There is ongoing and ceaseless development in solar, wind, and batteries that are reducing costs, improving efficiency, and using cheaper, more common, and less toxic materials. There is a global welter of engineers, scientists, entrepreneurs, scholars, universities, corporations and their cohorts working as hard and as fast as they can to transform the industrial word toward ecological ends.

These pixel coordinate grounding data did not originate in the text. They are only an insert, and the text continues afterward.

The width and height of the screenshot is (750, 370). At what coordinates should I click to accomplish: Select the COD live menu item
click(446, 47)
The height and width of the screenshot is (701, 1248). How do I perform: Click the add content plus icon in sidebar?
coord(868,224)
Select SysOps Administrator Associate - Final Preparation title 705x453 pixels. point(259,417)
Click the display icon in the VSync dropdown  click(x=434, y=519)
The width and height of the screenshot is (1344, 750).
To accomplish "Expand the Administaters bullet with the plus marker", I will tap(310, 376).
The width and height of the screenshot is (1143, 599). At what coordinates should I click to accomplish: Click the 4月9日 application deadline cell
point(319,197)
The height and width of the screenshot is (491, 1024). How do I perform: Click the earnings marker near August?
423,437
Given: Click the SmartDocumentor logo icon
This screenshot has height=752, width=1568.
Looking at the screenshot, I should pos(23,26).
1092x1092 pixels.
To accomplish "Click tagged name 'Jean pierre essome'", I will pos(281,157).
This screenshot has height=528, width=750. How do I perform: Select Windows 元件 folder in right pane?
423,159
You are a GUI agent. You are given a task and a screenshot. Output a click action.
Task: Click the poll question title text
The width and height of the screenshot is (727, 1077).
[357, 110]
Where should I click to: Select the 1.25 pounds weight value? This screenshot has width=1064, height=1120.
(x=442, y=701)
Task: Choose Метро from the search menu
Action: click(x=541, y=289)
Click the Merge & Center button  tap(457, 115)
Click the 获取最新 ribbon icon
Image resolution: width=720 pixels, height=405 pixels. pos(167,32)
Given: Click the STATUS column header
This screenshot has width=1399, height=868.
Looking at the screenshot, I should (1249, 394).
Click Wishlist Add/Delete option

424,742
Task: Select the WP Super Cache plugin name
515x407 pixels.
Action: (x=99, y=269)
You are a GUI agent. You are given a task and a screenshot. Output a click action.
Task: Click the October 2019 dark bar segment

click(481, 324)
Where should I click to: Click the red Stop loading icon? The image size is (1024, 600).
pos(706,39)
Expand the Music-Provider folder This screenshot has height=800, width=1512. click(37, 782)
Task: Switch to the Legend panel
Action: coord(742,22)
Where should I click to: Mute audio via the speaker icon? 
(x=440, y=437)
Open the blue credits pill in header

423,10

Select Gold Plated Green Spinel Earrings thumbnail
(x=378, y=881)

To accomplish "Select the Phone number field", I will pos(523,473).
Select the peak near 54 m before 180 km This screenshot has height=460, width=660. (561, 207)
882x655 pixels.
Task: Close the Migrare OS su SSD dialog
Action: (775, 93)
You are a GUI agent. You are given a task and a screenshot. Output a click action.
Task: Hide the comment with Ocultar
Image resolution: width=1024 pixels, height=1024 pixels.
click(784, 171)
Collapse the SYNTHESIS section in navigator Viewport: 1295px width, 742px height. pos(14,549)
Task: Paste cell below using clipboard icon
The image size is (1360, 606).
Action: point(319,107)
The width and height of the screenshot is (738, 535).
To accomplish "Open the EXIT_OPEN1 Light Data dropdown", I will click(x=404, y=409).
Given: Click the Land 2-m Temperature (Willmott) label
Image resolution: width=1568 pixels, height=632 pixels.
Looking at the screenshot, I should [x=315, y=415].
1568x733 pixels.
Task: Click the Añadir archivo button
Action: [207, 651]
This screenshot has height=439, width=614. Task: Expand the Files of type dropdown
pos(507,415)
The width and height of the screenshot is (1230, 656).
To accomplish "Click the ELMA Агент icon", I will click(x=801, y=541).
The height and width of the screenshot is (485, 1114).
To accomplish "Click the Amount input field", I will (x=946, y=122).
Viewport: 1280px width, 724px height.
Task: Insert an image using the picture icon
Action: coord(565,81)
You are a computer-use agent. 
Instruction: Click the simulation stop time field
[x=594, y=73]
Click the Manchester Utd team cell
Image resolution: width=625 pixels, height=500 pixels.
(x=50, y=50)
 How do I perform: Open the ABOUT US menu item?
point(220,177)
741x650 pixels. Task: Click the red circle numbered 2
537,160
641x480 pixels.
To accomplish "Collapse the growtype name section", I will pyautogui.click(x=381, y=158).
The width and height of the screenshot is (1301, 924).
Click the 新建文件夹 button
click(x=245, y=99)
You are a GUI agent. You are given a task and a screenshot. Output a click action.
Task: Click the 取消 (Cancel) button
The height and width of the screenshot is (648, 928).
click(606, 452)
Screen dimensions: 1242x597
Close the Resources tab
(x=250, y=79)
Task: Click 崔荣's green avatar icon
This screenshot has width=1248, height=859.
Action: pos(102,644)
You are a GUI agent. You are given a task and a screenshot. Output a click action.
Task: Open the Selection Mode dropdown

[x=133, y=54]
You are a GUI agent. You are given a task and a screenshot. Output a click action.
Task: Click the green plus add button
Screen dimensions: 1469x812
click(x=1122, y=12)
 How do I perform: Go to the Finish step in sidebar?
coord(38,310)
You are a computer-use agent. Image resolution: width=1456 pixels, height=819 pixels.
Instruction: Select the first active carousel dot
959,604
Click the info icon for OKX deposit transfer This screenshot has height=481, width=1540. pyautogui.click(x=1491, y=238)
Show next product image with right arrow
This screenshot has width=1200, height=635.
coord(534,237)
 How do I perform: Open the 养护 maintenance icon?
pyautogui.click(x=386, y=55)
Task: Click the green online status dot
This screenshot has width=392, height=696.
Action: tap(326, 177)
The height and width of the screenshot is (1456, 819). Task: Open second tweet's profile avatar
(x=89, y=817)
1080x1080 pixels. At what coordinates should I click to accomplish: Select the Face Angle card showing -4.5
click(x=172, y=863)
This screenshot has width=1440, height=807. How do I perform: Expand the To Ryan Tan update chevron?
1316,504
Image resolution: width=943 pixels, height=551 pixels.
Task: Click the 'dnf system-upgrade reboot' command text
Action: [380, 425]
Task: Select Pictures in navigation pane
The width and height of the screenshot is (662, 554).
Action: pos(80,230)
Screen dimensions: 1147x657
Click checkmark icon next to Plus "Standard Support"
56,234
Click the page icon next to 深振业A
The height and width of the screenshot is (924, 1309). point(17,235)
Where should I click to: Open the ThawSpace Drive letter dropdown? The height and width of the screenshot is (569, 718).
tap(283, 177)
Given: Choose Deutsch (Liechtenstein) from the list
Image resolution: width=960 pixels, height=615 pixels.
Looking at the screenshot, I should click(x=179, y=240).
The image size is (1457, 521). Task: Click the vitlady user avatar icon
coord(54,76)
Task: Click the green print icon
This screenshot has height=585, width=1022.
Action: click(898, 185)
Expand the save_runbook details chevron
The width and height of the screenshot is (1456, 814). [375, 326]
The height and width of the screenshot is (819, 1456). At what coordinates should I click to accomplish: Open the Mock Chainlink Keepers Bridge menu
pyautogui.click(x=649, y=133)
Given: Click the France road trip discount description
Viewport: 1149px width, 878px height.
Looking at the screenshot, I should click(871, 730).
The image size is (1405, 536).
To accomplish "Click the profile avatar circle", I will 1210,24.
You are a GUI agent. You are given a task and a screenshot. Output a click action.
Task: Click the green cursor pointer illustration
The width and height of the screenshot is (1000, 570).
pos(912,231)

In the long run there will be a fundamental change from fossil fuels and nuclear to renewable energy for reasons of cost, utility, ecological and social benefit. But time is not on our side to the extent that businesses, banks and politician delay the renewable transformation. The forces of global warming push us toward ecological catastrophe. Geophysical forces unleashed by climate change may persist for 170,000 thousand years like the Eocene Thermal Maximum of 55 million years ago. A 6 degree C temperature increase was unleashed by enormous volcanism that flipped the global temperature balance. This melted all the ice, led to mass ocean extinction, global flooding and turned that Arctic into warm lake. This thermal maximum persisted until huge matt of small plants reduced carbon to normal levels and the temperate dropped.
What’s a necessity today is more than building solar, but a real yearly percentage reduction in greenhouse gas emissions. This is a matter of humanity's choice while we still have time to prevent ecological catastrophe. We can embrace a journey of ecological transformation or watch hell on earth unleashed as we watch Los Angeles burn. What the future holds is up to all of us, individually and collectively.
We face the most crucial choice for the health of all life on earth. As we come closer to the brink of self-destruction, we can pretend this is not happening as global temperature continues to rise and ecological consequences become daily, senseless, and brutal suffering. Now is the time for global healing while all of us still have a chance.